We start this section by reviewing the changes that were made to add the Visit fact and customer information to the existing data warehouse, and then give a detailed description of the data mining sections of the solution.
Adding Visit Information to the Data Warehouse
To add the Visit fact table and associated dimensions to the database, we need to supplement the existing ETL procedures to load data from the e-commerce application's tables. As always, when adding a new data source to the warehouse, you need to perform data mapping to match any existing dimensions. We have already discussed that for the Customer dimension we will be using the store loyalty card number to map Internet profiles to customer records. Date and Time of Day keys are usually simple to map; however, because time stamps in Web server logs are either in the local time of the server or in UTC (coordinated universal time), we need to check this before implementing the ETL.
The Referrer Domain dimension will be sourced from the equivalent table in the e-commerce database, but if you are implementing ETL to extract this information from log files (see the sidebar "Extracting Information from IIS Logs"), you need to parse the URL of the referring page to extract the domain name.

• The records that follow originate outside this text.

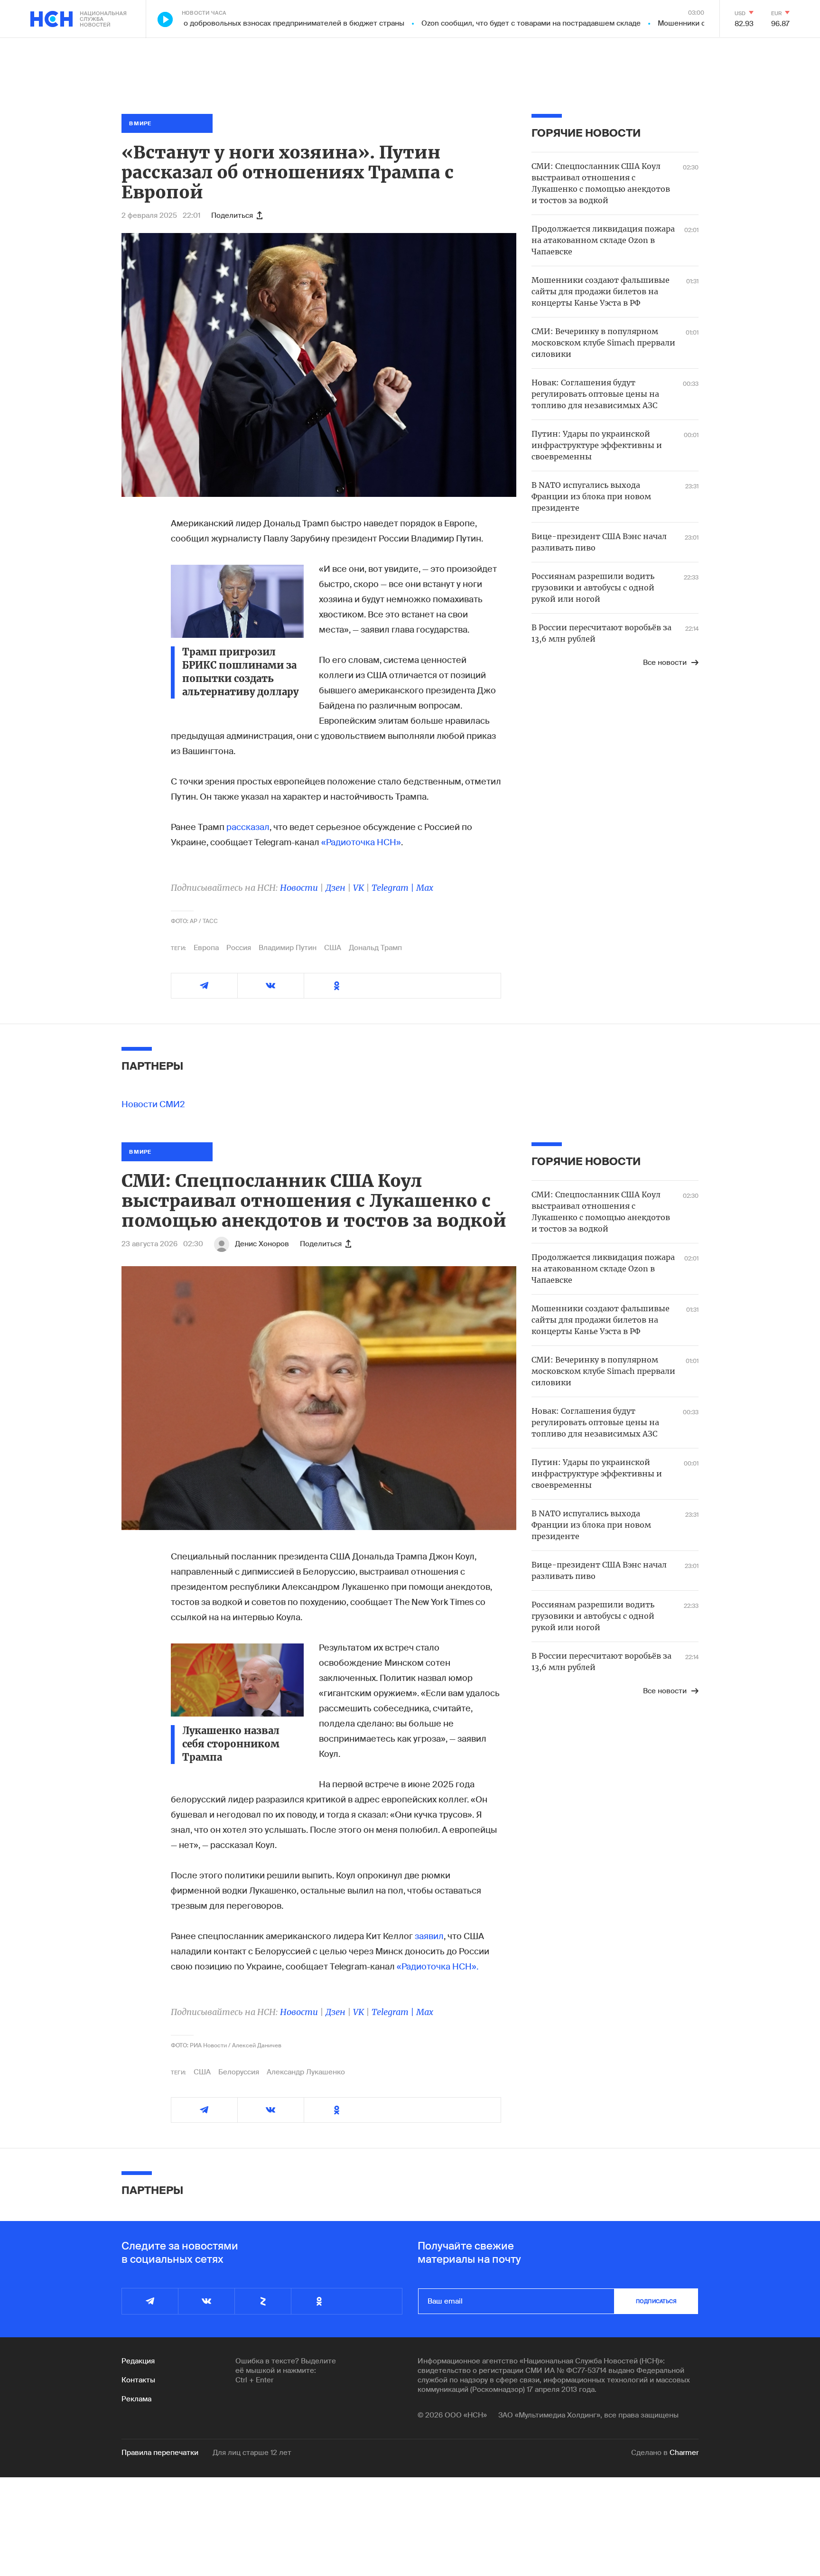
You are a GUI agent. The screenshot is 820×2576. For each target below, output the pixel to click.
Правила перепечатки (159, 2452)
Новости (299, 887)
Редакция (138, 2361)
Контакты (138, 2380)
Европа (206, 947)
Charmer (684, 2452)
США (332, 947)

The Browser Platform attributes such as OperatingSystem and BrowserVersion also need to be extracted from the User Agent field in the log files.
Customer Dimension Changes
The new customer attributes can easily be added to the cube definition by refreshing the data source view (DSV) in BI Development Studio to pick up the new columns, and then adding these as attributes to the Customer dimension. However, they may not be in the best format for analysis purposes—having the specific date that a user first visited the site is not very illuminating for users of the cube. In fact, they would probably be better served by being able to select customers based on groups that show how long they have been Internet site users (for example, "3–6 months").
We can add this information into the DSV as a named calculation on Customer or add it to the underlying view in the database. You can implement the MonthsSinceFirstInternetVisit named calculation by using the DateDiff function to work out the number of months between the date of the first visit and the current system date:
DateDiff(m, DateFirstInternetVisit, GetDate())
Instead of showing the user a long list of numbers, it would be better to group the numbers together into ranges, such as 1–3 months, 3–6 months, and so on. Although we could do this manually using a lookup table of month ranges, we can take advantage of the Analysis Services discretization feature to do this for us. After adding the MonthsSinceFirstInternetVisit attribute to the Customer dimension, change the DiscretizationMethod property of the attribute to Automatic to allow Analysis Services to decide on the best method of grouping these time periods. If you want to specify the approximate number of groups (or "buckets") that are created, set the DiscretizationBucketCount property, too.
Visit Measure Group
Because we want to be able to look at both sales and visit information together, we can add the Visit fact table to the existing cube as a new measure group. Dimensions that are not used in the Visit measure group (such as Product and Promotion) will be grayed out in the Dimension Usage table of the cube editor.
One measure to be careful of is the Duration measure. Although this measure is additive across time (for example, we could determine the total duration that a group of customers spent on the site in the month of January), using the information by summing up the facts in this way does not make a lot of business sense. The Duration measure is there to provide an indication of how long people spent on the site; and so, we can change the AggregateFunction property of this measure to AverageOfChildren to display this information in the way that users will expect.
How We Will Be Using Data Mining
As discussed in the section "High-Level Architecture," we chose the Microsoft Clustering and Microsoft Association algorithms for our solution. Knowing which algorithm is appropriate for your business problem will take some experimentation and research in the documentation. In fact, in a lot of cases, there is no obvious candidate at the outset, and you will need to try different algorithms against the same underlying data to see which is most appropriate. The data mining designer also includes a Mining Accuracy Chart tab that you can use to compare algorithms.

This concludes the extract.